== Directions for this task ==
Copy every line from the data below in which the string "agent" can be found.

== Records for processing ==
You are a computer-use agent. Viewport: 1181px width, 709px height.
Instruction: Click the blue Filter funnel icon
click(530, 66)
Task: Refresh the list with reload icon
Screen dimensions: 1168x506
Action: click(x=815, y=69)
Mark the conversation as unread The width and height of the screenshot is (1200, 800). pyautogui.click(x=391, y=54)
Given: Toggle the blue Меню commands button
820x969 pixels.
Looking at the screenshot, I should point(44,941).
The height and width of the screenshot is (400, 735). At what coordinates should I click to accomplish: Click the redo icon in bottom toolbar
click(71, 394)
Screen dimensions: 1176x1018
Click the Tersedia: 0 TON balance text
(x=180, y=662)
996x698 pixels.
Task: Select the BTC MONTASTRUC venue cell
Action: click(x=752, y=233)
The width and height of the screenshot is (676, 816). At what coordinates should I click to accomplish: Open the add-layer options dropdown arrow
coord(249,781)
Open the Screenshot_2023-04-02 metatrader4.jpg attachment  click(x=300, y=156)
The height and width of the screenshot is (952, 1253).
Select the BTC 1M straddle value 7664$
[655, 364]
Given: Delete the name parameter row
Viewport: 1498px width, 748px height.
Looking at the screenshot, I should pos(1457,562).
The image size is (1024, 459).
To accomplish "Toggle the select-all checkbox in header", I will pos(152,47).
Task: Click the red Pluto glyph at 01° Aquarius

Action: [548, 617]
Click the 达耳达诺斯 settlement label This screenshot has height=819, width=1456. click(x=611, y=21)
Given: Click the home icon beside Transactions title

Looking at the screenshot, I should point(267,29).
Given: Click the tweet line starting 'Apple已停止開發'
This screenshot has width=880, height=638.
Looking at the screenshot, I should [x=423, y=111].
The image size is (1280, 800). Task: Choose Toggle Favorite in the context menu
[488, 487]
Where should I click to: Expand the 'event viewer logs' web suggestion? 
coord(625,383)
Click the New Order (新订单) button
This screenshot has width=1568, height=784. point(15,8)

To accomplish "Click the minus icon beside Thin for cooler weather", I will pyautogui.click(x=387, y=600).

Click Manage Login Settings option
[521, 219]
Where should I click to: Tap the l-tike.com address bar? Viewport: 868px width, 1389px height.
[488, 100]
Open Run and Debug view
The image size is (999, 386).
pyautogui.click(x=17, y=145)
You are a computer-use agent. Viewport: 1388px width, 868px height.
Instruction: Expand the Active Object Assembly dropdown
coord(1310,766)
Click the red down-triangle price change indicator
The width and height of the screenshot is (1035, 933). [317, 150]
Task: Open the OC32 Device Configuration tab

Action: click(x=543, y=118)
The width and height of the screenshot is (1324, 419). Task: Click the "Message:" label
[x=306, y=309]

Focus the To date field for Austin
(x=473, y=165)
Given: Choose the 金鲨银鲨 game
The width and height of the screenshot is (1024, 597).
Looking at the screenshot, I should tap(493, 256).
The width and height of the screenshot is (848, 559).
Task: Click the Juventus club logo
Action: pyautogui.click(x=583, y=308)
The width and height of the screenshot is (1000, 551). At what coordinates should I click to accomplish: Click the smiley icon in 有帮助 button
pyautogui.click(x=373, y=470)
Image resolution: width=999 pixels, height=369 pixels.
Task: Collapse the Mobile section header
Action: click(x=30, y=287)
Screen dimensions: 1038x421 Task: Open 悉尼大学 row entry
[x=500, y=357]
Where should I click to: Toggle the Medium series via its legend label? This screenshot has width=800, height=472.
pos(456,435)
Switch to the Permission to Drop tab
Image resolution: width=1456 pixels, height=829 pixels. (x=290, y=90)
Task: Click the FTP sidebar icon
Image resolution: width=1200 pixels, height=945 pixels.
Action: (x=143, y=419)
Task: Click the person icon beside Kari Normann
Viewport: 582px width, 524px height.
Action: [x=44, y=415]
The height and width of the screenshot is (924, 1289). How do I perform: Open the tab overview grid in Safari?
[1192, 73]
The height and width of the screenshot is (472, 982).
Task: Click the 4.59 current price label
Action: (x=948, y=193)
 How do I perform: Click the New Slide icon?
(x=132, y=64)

== Finished task ==
You are a computer-use agent. Viewport: 1181px width, 709px height.
You are a computer-use agent. Viewport: 1388px width, 868px height.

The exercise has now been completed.